AVAILABLE DATA Start Marker

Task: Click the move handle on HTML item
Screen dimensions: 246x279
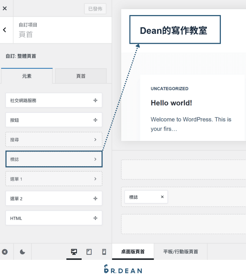Action: pyautogui.click(x=95, y=218)
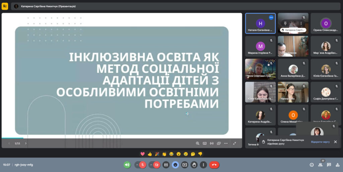
Task: Leave the call with red hang-up button
Action: [214, 165]

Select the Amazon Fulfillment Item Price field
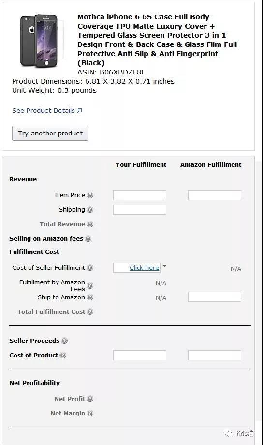tap(215, 195)
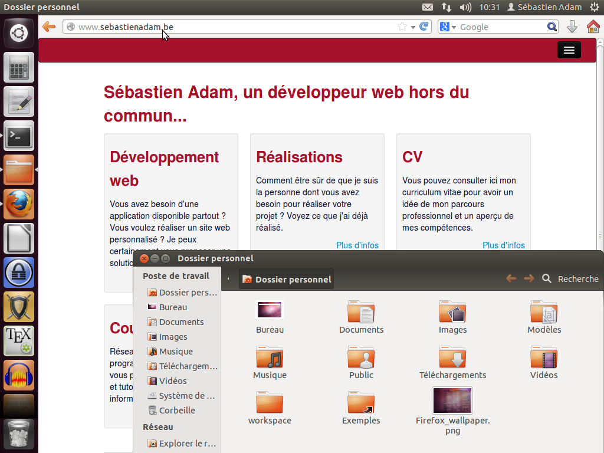Click the Google search magnifier icon

point(552,27)
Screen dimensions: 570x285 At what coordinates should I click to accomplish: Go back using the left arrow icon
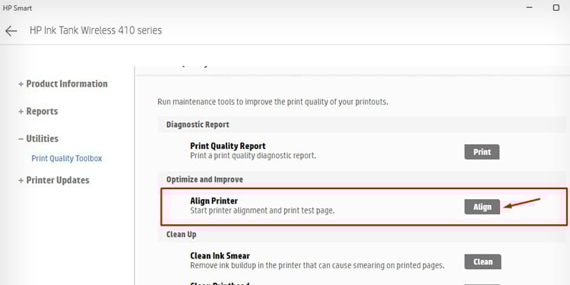point(11,31)
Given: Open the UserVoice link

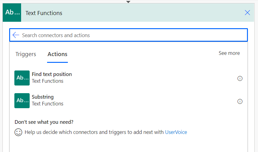Looking at the screenshot, I should [176, 132].
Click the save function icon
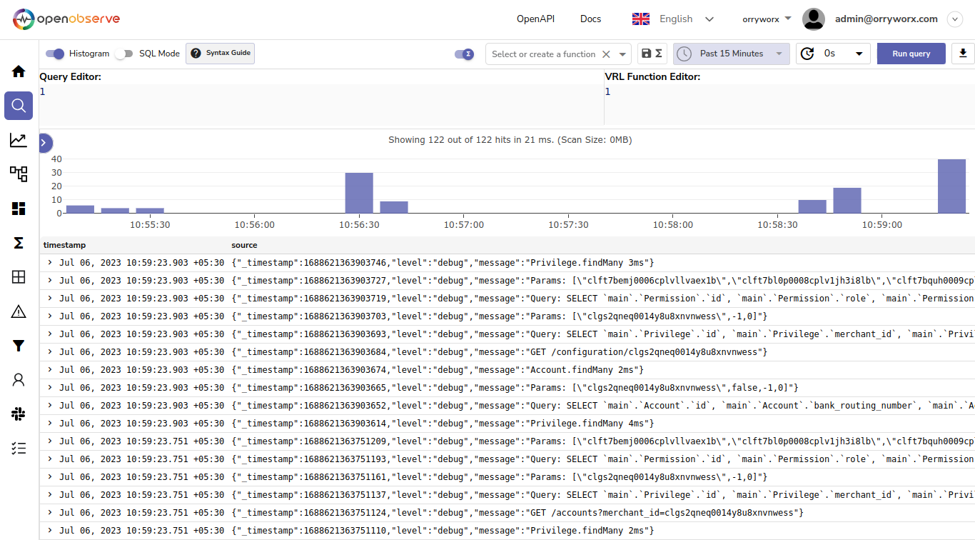Viewport: 975px width, 540px height. [x=646, y=53]
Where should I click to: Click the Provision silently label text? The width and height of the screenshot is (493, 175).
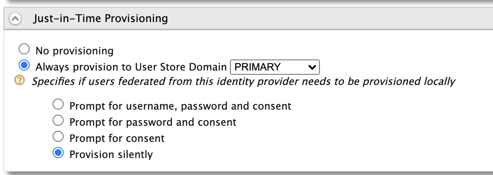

AVAILABLE DATA End Marker

* _WHAT TO WORK ON_: Repeat each line word for word, from the one with "Click the save function icon" down to the last line of the data, and keep the pictures out of it.

* _EXERCISE SOLUTION_:
Click the save function icon
Viewport: 975px width, 540px height. [x=646, y=53]
Where should I click to: Click the Provision silently label text? The width and height of the screenshot is (493, 175).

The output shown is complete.